Author: Ron Oliver ( from Forest Ranch, CA
9 November 2002

A Walt Disney DONALD DUCK Cartoon.

Hunting for the raw materials to make Daisy a fur coat, Donald becomes the DUMB BELL OF THE YUKON when he separates a bear cub from its enraged mama.

This is a standard little Duck film, but Donald is always fun to watch. Daisy makes a very brief cameo appearance as a figment of Donald's imagination. Clarence "Ducky" Nash supplies Donald's unique voice.
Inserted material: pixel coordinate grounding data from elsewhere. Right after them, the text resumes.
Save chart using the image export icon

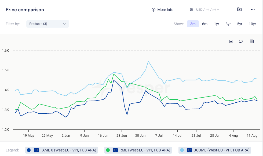[x=239, y=9]
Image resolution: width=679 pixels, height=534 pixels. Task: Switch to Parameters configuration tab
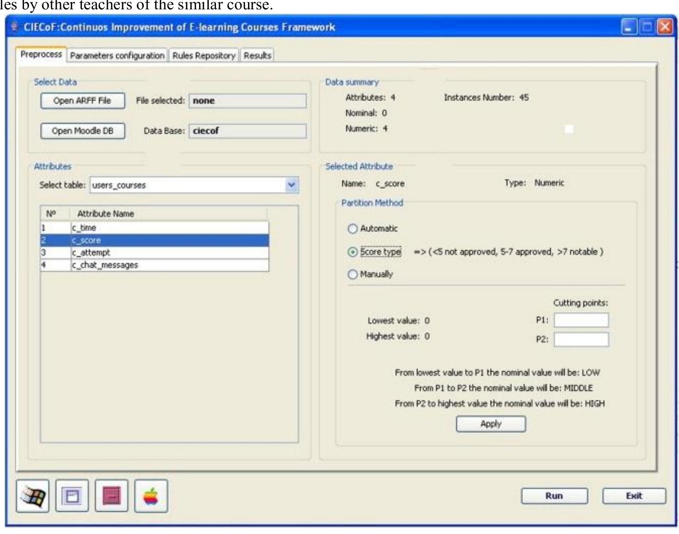[117, 55]
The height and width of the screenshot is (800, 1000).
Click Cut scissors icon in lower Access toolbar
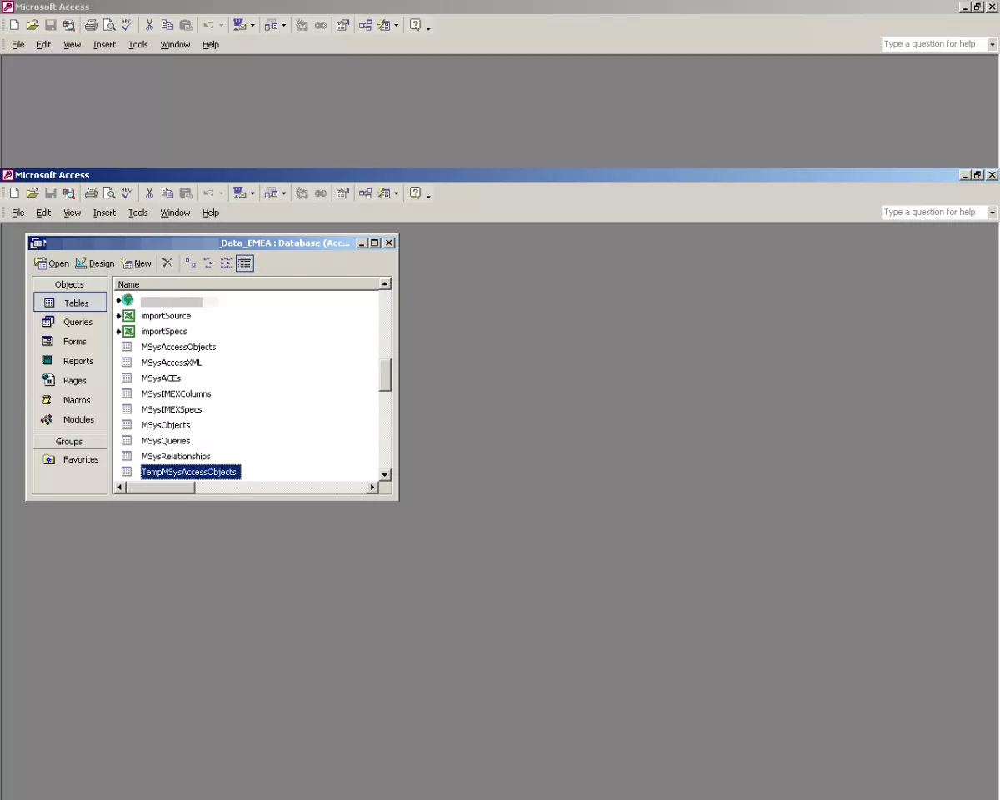(149, 193)
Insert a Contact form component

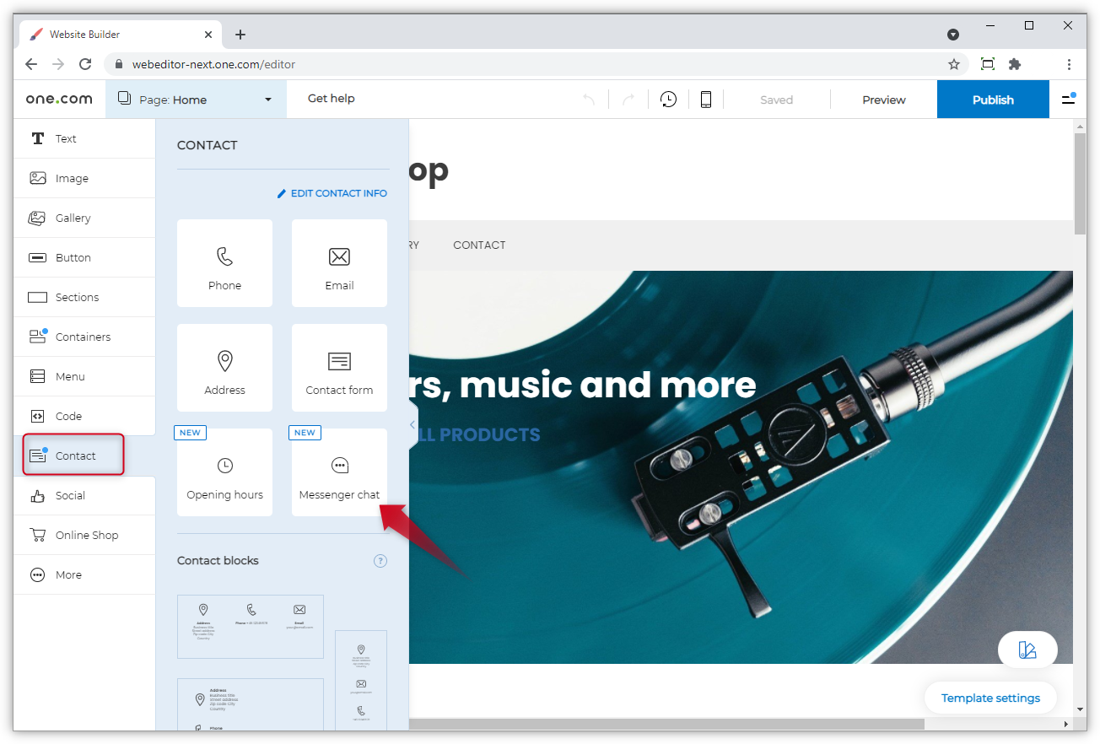click(339, 368)
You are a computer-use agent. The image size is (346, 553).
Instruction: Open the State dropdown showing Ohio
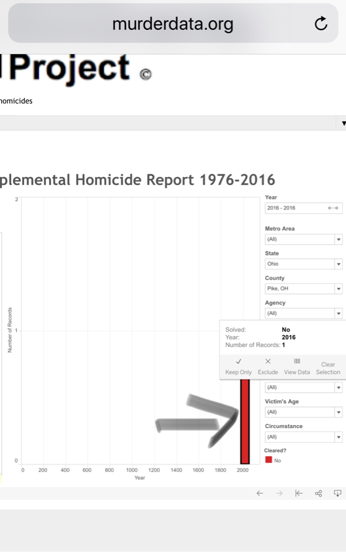coord(338,264)
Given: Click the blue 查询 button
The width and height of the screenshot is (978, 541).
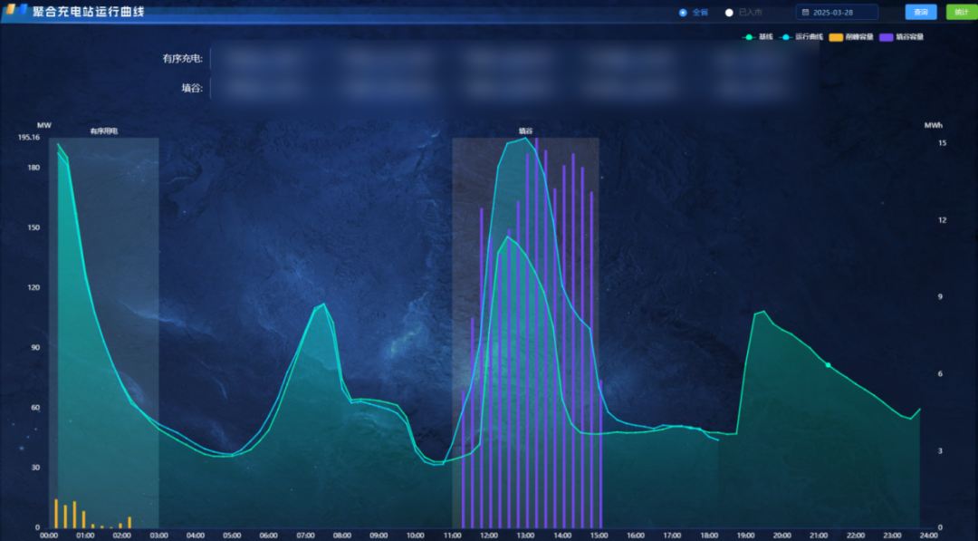Looking at the screenshot, I should [x=920, y=12].
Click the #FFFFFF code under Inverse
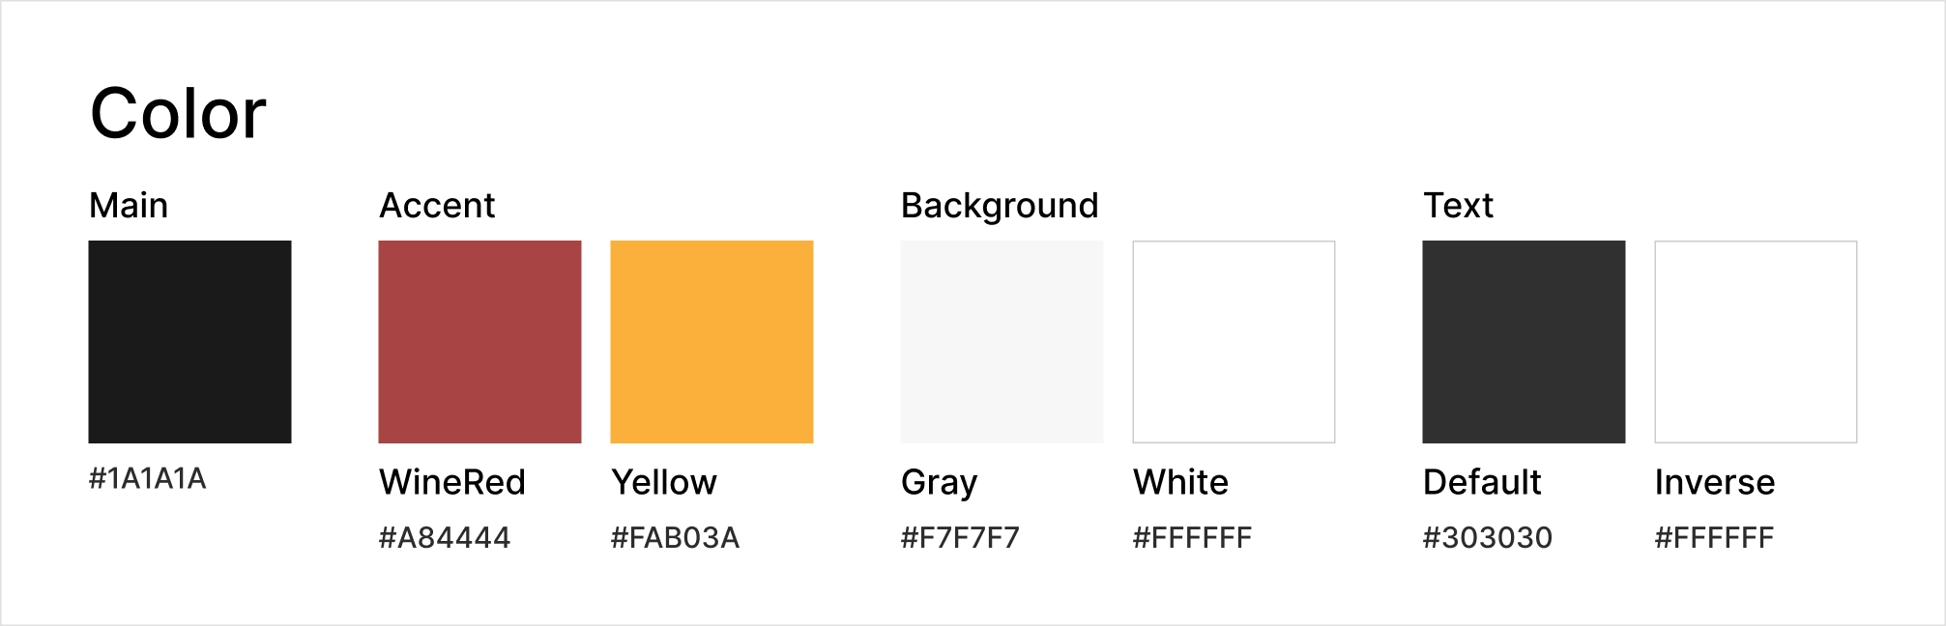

Walt Disney (1901-1966) was always intrigued by drawings. As a lad in Marceline, Missouri, he sketched farm animals on scraps of paper; later, as an ambulance driver in France during the First World War, he drew figures on the sides of his vehicle. Back in Kansas City, along with artist Ub Iwerks, Walt developed a primitive animation studio that provided animated commercials and tiny cartoons for the local movie theaters. Always the innovator, his ALICE IN CARTOONLAND series broke ground in placing a live figure in a cartoon universe. Business reversals sent Disney & Iwerks to Hollywood in 1923, where Walt's older brother Roy became his lifelong business manager & counselor. When a mildly successful series with Oswald The Lucky Rabbit was snatched away by the distributor, the character of Mickey Mouse sprung into Walt's imagination, ensuring Disney's immortality. The happy arrival of sound technology made Mickey's screen debut, STEAMBOAT WILLIE (1928), a tremendous audience success with its use of synchronized music. The SILLY SYMPHONIES soon appeared, and Walt's growing crew of marvelously talented animators were quickly conquering new territory with full color, illusions of depth and radical advancements in personality development, an arena in which Walt's genius was unbeatable. Mickey's feisty, naughty behavior had captured millions of fans, but he was soon to be joined by other animated companions: temperamental Donald Duck, intellectually-challenged Goofy and energetic Pluto. All this was in preparation for Walt's grandest dream - feature length animated films. Against a blizzard of doomsayers, Walt persevered and over the next decades delighted children of all ages with the adventures of Snow White, Pinocchio, Dumbo, Bambi & Peter Pan. Walt never forgot that his fortunes were all started by a mouse, or that simplicity of message and lots of hard work always pay off.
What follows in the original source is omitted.